(Collected data entries)

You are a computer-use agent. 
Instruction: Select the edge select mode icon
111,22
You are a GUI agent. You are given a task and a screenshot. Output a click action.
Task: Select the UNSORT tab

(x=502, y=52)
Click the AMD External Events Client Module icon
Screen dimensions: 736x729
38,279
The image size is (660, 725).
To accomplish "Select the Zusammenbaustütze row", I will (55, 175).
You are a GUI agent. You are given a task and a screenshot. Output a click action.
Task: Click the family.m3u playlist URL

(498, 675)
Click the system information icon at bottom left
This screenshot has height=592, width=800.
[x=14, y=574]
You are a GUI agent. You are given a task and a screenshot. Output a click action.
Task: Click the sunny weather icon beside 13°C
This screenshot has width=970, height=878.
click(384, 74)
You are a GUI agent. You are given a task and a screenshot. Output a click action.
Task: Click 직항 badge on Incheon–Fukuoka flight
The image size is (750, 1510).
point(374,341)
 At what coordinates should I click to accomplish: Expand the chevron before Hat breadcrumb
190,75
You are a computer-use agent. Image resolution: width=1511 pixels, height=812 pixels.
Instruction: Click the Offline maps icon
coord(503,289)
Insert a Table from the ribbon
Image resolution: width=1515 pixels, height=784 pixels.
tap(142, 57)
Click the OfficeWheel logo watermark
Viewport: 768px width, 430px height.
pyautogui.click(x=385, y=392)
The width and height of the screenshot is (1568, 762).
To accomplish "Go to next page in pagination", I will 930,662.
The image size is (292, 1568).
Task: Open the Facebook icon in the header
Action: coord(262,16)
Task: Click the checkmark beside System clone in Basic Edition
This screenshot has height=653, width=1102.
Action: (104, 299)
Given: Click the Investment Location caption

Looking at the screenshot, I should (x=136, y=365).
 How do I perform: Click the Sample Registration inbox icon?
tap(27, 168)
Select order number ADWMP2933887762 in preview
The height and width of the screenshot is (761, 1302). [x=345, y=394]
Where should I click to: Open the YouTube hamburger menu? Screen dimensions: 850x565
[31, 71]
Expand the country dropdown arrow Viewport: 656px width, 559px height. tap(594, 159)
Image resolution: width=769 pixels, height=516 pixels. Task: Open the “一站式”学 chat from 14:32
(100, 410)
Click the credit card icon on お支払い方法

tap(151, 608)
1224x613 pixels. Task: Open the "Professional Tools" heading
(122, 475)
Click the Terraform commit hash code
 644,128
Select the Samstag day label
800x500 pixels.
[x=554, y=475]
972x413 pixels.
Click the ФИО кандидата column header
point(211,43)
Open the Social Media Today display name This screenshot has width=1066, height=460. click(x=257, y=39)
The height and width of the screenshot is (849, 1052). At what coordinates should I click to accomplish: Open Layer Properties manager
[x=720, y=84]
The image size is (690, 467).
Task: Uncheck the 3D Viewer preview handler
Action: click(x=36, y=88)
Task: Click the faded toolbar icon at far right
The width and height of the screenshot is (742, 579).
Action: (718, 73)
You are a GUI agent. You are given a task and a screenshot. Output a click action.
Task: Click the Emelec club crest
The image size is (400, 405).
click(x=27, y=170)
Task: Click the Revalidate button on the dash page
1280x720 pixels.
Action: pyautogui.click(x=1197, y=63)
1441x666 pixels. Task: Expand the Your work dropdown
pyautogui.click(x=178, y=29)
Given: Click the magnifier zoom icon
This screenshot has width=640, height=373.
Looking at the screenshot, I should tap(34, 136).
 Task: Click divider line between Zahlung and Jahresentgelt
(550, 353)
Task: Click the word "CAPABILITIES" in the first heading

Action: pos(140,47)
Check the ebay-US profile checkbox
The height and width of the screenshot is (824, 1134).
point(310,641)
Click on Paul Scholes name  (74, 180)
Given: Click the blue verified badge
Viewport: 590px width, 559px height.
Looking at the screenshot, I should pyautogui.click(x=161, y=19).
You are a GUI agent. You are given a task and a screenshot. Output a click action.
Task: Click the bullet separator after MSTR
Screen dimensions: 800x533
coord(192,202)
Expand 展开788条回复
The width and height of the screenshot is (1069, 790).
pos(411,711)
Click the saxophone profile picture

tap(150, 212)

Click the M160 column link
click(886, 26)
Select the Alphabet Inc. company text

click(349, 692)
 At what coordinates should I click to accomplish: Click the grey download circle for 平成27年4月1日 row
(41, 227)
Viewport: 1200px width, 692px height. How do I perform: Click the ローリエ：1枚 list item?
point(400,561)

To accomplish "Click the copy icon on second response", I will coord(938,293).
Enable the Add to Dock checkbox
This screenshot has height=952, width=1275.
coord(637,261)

> **Exercise aim**:
Each record above needs to be given again exactly as written.

> **Task response**:
You are a computer-use agent. 
Instruction: Select the edge select mode icon
111,22
You are a GUI agent. You are given a task and a screenshot. Output a click action.
Task: Select the UNSORT tab

(x=502, y=52)
Click the AMD External Events Client Module icon
Screen dimensions: 736x729
38,279
The image size is (660, 725).
To accomplish "Select the Zusammenbaustütze row", I will (55, 175).
You are a GUI agent. You are given a task and a screenshot. Output a click action.
Task: Click the family.m3u playlist URL

(498, 675)
Click the system information icon at bottom left
This screenshot has height=592, width=800.
[x=14, y=574]
You are a GUI agent. You are given a task and a screenshot. Output a click action.
Task: Click the sunny weather icon beside 13°C
This screenshot has width=970, height=878.
click(384, 74)
You are a GUI agent. You are given a task and a screenshot. Output a click action.
Task: Click 직항 badge on Incheon–Fukuoka flight
The image size is (750, 1510).
point(374,341)
 At what coordinates should I click to accomplish: Expand the chevron before Hat breadcrumb
190,75
You are a computer-use agent. Image resolution: width=1511 pixels, height=812 pixels.
Instruction: Click the Offline maps icon
coord(503,289)
Insert a Table from the ribbon
Image resolution: width=1515 pixels, height=784 pixels.
tap(142, 57)
Click the OfficeWheel logo watermark
Viewport: 768px width, 430px height.
pyautogui.click(x=385, y=392)
The width and height of the screenshot is (1568, 762).
To accomplish "Go to next page in pagination", I will 930,662.
The image size is (292, 1568).
Task: Open the Facebook icon in the header
Action: coord(262,16)
Task: Click the checkmark beside System clone in Basic Edition
This screenshot has height=653, width=1102.
Action: (104, 299)
Given: Click the Investment Location caption

Looking at the screenshot, I should (x=136, y=365).
 How do I perform: Click the Sample Registration inbox icon?
tap(27, 168)
Select order number ADWMP2933887762 in preview
The height and width of the screenshot is (761, 1302). [x=345, y=394]
Where should I click to: Open the YouTube hamburger menu? Screen dimensions: 850x565
[31, 71]
Expand the country dropdown arrow Viewport: 656px width, 559px height. tap(594, 159)
Image resolution: width=769 pixels, height=516 pixels. Task: Open the “一站式”学 chat from 14:32
(100, 410)
Click the credit card icon on お支払い方法

tap(151, 608)
1224x613 pixels. Task: Open the "Professional Tools" heading
(122, 475)
Click the Terraform commit hash code
 644,128
Select the Samstag day label
800x500 pixels.
[x=554, y=475]
972x413 pixels.
Click the ФИО кандидата column header
point(211,43)
Open the Social Media Today display name This screenshot has width=1066, height=460. click(x=257, y=39)
The height and width of the screenshot is (849, 1052). At what coordinates should I click to accomplish: Open Layer Properties manager
[x=720, y=84]
The image size is (690, 467).
Task: Uncheck the 3D Viewer preview handler
Action: click(x=36, y=88)
Task: Click the faded toolbar icon at far right
The width and height of the screenshot is (742, 579).
Action: (718, 73)
You are a GUI agent. You are given a task and a screenshot. Output a click action.
Task: Click the Emelec club crest
The image size is (400, 405).
click(x=27, y=170)
Task: Click the Revalidate button on the dash page
1280x720 pixels.
Action: pyautogui.click(x=1197, y=63)
1441x666 pixels. Task: Expand the Your work dropdown
pyautogui.click(x=178, y=29)
Given: Click the magnifier zoom icon
This screenshot has width=640, height=373.
Looking at the screenshot, I should tap(34, 136).
 Task: Click divider line between Zahlung and Jahresentgelt
(550, 353)
Task: Click the word "CAPABILITIES" in the first heading

Action: pos(140,47)
Check the ebay-US profile checkbox
The height and width of the screenshot is (824, 1134).
point(310,641)
Click on Paul Scholes name  (74, 180)
Given: Click the blue verified badge
Viewport: 590px width, 559px height.
Looking at the screenshot, I should pyautogui.click(x=161, y=19).
You are a GUI agent. You are given a task and a screenshot. Output a click action.
Task: Click the bullet separator after MSTR
Screen dimensions: 800x533
coord(192,202)
Expand 展开788条回复
The width and height of the screenshot is (1069, 790).
pos(411,711)
Click the saxophone profile picture

tap(150, 212)

Click the M160 column link
click(886, 26)
Select the Alphabet Inc. company text

click(349, 692)
 At what coordinates should I click to accomplish: Click the grey download circle for 平成27年4月1日 row
(41, 227)
Viewport: 1200px width, 692px height. How do I perform: Click the ローリエ：1枚 list item?
point(400,561)

To accomplish "Click the copy icon on second response", I will coord(938,293).
Enable the Add to Dock checkbox
This screenshot has height=952, width=1275.
coord(637,261)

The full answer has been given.